Let's be clear. I'm a big rufty-tufty, barrel-chested man. A sort of belligerent bowling ball, if you will. I worked in financial services, an industry not known for its cuddliness.
Perhaps it's the state of the world, or the effects of semi-retirement, or maybe it's the wisdom of age, but I've gone soft.
I recently finished watching Le Bureau des Legendes, a French drama set in a part of the French Secret Services. It starts as a sort of gritty Slow Horses, and then as the seasons went on, and ratings presumably dropped, every episode was spiced with some gallic nooky. Nothing wrong with that, of course. A splendid watch.
Left without an on-demand series, I decided to check back with "The West Wing", which first aired not in the last decade, but in the last century, millennium, even. Good grief, I'm old.
In case you're young, or were busy between 1999 and 2006, The West Wing follows the goings on around the Oval office of the fictional American Presidency of Josh Bartlett (Martin Sheen). Some of the acting is splendid, but the real star is Aaron Sorkin, a producer and the principal writer of the first four seasons. The dialogue is breathtaking. Funny and whip-smart, but peppered with the occasional poignant moment, as one character or another reveals a fleeting glimpse of loyalty, nobility or humanity. There are delicious "gotchas" when intolerance, nastiness or arrogance is exposed and slammed down.

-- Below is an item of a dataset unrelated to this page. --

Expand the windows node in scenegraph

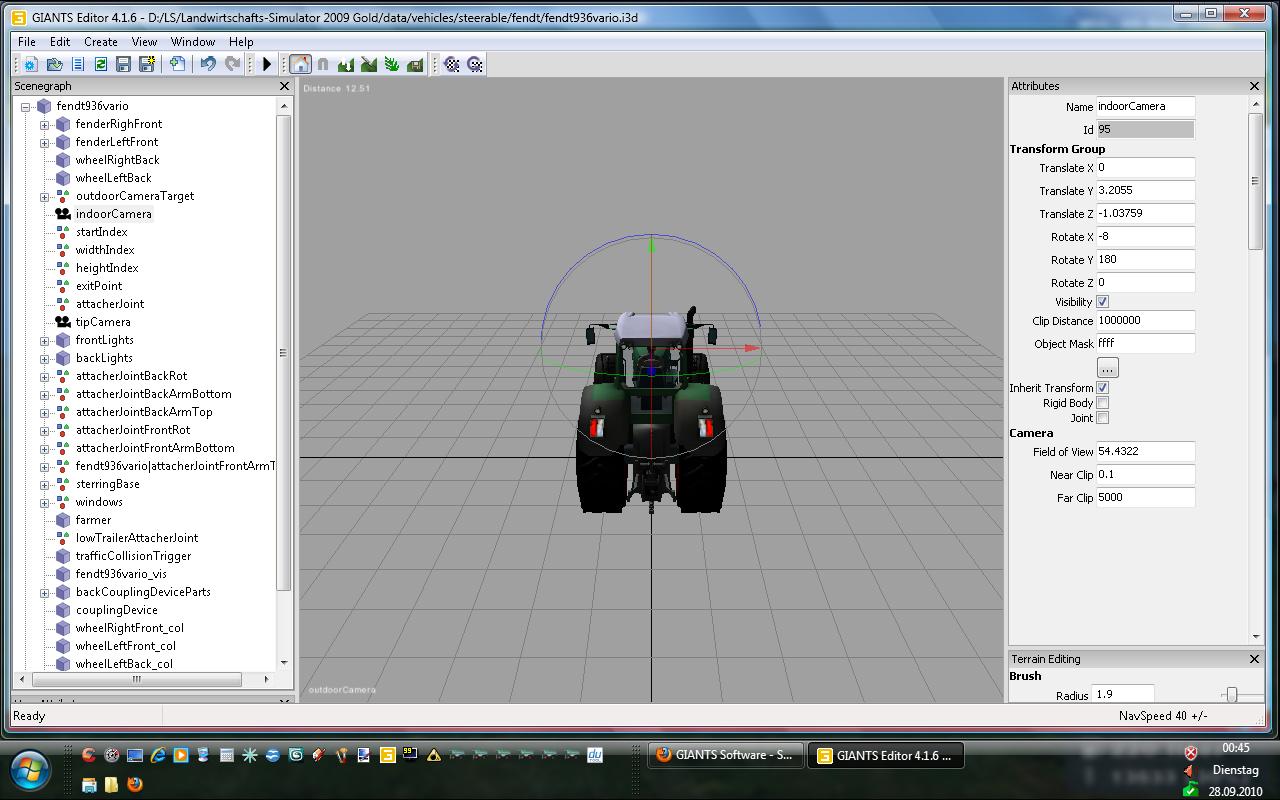(x=44, y=503)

I find myself wanting to punch the air, with a lump in my throat, or even to shed a tear at the end of each episode. There's even some Gilbert and Sullivan, for heaven's sake.
Where did this emotional intelligence and vulnerability come from? I've no clue. I daresay it will pass.

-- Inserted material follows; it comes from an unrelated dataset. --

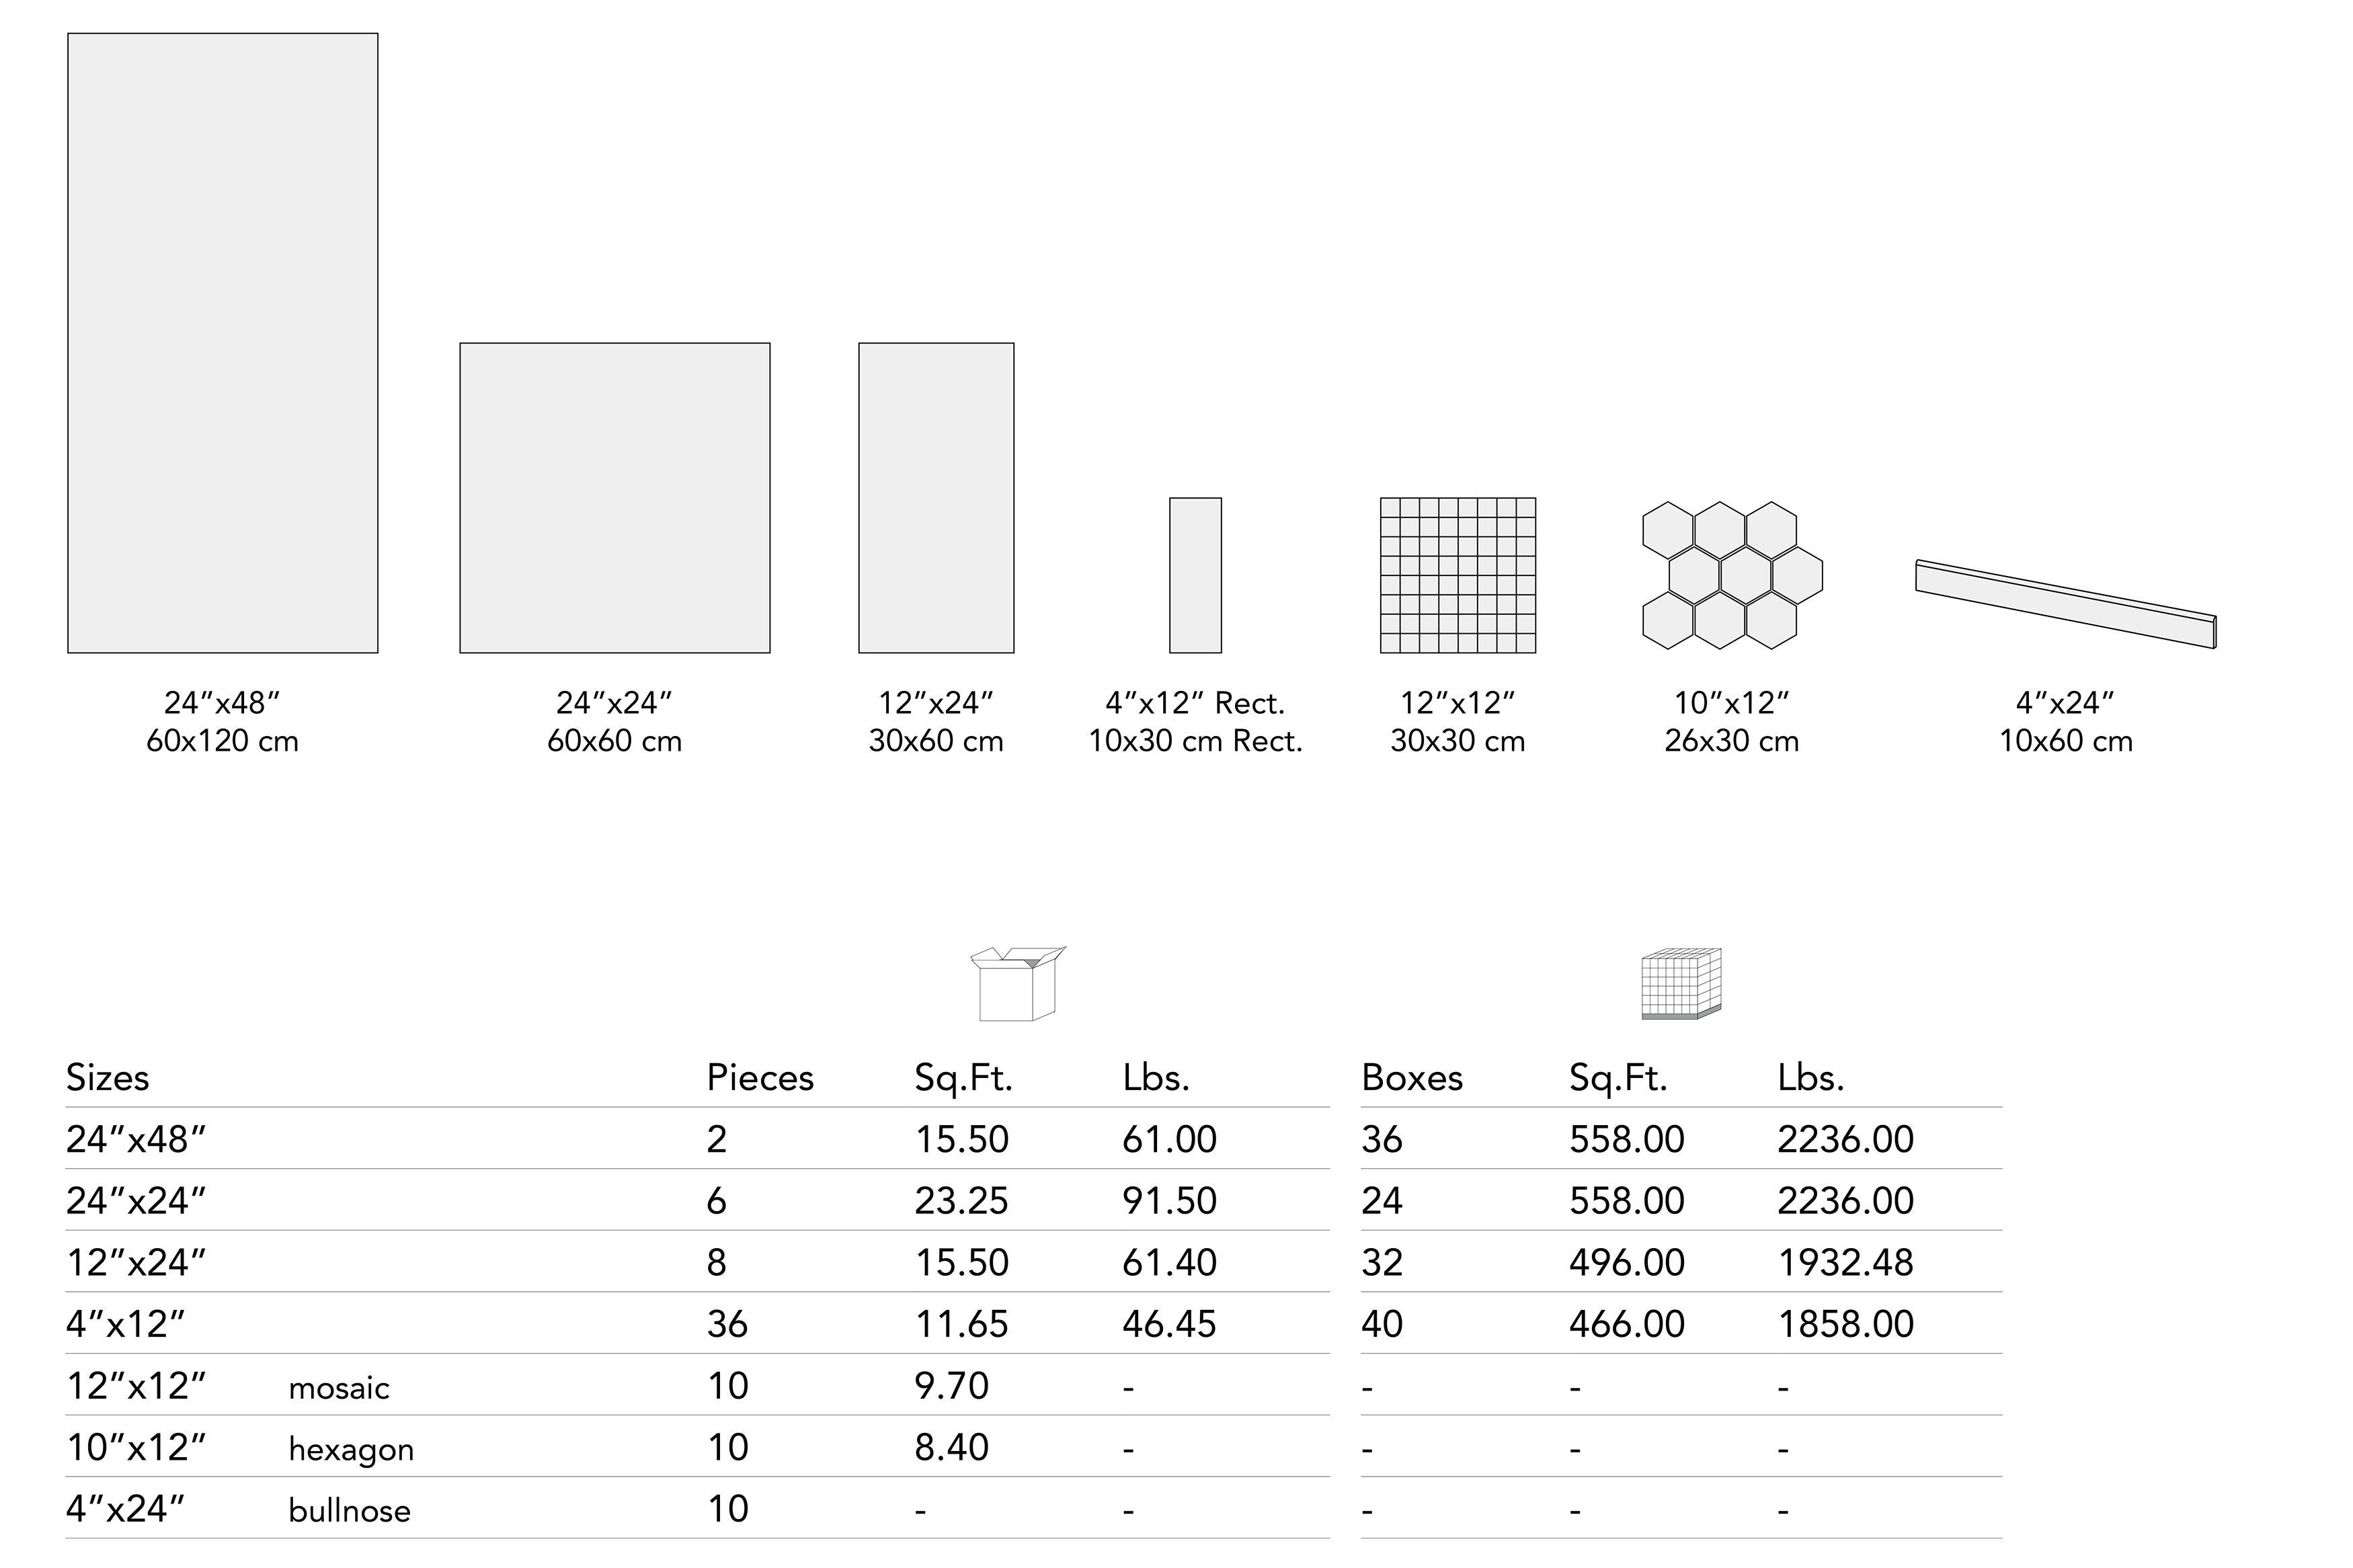
Task: Click the 12"x24" tile rectangle
Action: click(x=935, y=498)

In between sniffing manfully, I imagine how each episode might play out in the Trump administration. That brings on tears of an entirely different type. How long is it until the seat of the Presidency is renamed "The Gold House (Sponsored by Aramco)"? Is it me, or has Donald just off-shored the AI business (which America is good at), while trying to onshore manufacturing (which America is not good at)?

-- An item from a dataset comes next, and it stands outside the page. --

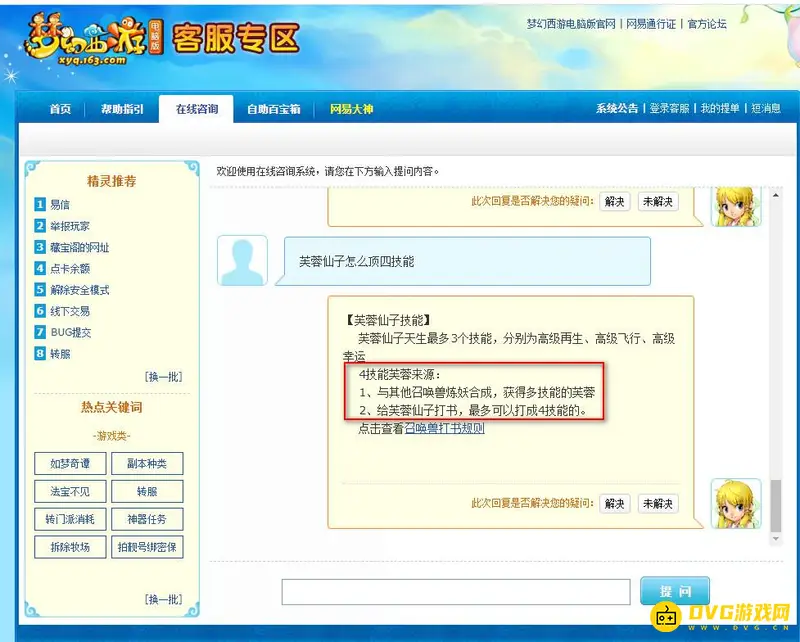
Task: Open recommended item 7 BUG提交
Action: 63,332
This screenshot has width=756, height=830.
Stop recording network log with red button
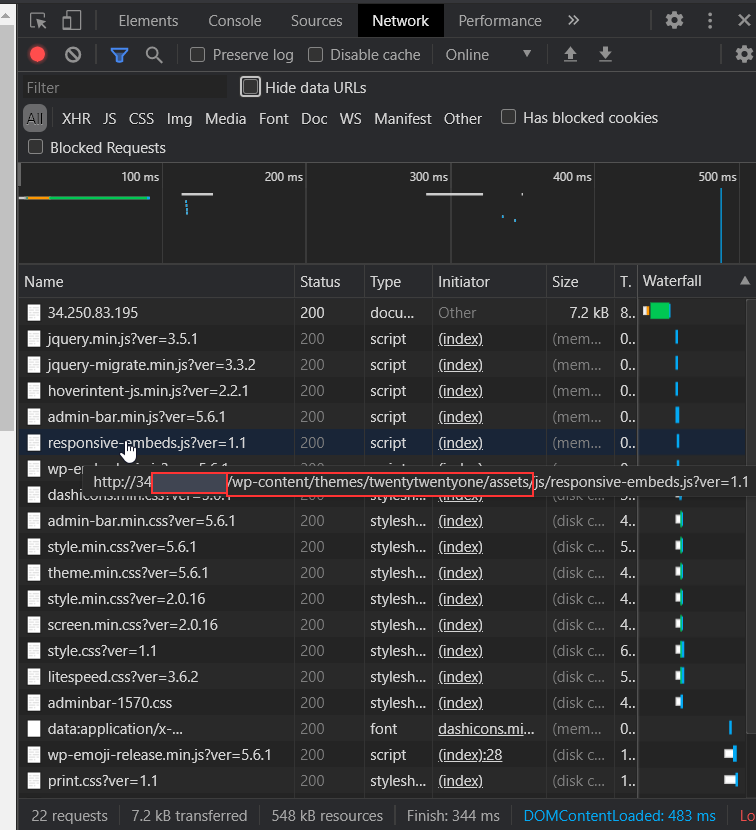pos(38,55)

Every Sunday, Mrs L and I await the release of MobLand, a Ronan Bennett (Top Boy, Day of the Jackal) London gangster romp with a series of star directors and actors. Tom Hardy does Tom Hardy stuff with style while Helen Mirren and Pierce Brosnan chomp their way through the scenery (in the best possible way). This brings no tears to my eyes - but does elicit the odd wince as Mr Hardy hands out some efficient and effective violence.